Zur ersten Wiederauflage dieses Buchs mangelte es nicht an warnenden Stimmen. Ronald S. Lauder vom Jüdischen Weltkongress empfahl, das Werk „im Giftschrank der Geschichte“ einzuschließen. Vielen überlebenden Juden ist die Vorstellung, „Mein Kampf“ im Schaufenster einer deutschen Buchhandlung zu finden, ein entsetzlicher Gedanke. Der Literaturwissenschaftler Jeremy Adler hat erklärt, dass sich ein solches Machwerk durch eine Edition grundsätzlich nicht erschließen lasse, ja, dass es der Tradition entspreche, nur solche Texte zu edieren, die auch einen ethischen Wert besitzen. Dazu zählt „Mein Kampf“ gewiss nicht.

Allerdings haben es die Kritiker unterlassen, einen Weg zu empfehlen, wie mit diesem Buch denn ihrer Auffassung nach umzugehen sei. Die Entscheidung, etwas nicht der Öffentlichkeit zugänglich zu machen, ist ein Akt der Zensur, die einer schlagenden Begründung bedarf.
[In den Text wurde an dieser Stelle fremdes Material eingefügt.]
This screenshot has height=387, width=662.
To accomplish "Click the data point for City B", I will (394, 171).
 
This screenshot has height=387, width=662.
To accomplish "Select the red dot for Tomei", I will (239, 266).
Den „Giftschrank“ hat „Mein Kampf“ dank des Internets ohnehin längst verlassen. Ist es also ethisch nicht geradezu geboten, dieses Buch, versehen mit erklärenden Anmerkungen, endlich wieder zu publizieren?
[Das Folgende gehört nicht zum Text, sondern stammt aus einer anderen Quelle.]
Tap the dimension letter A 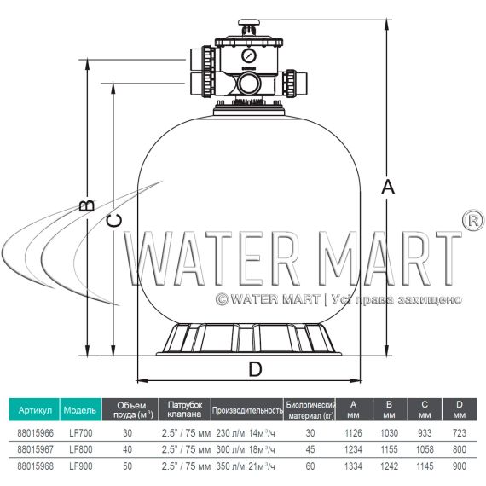[387, 188]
70 Jahre Veröffentlichungsverbot haben aus „Mein Kampf“ einen Mythos werden lassen, ein Faszinosum, auf dessen Lektüre mit Geilheit gewartet wird. Der Giftschrank wird geöffnet und wir alle dürfen von diesem gefährlichen Kraut konsumieren, das einen Kontinent mit ins Verderben gestürzt hat. Wirkt das Gift noch? Werden wir davon in gefährliche Rauschzustände versetzt? Oder dürfen wir es unseren Schulkindern in homöopathischen Dosen verabreichen, auf dass es deren Immunsystem stärkt? Womit wir beim Werk selbst angekommen sind.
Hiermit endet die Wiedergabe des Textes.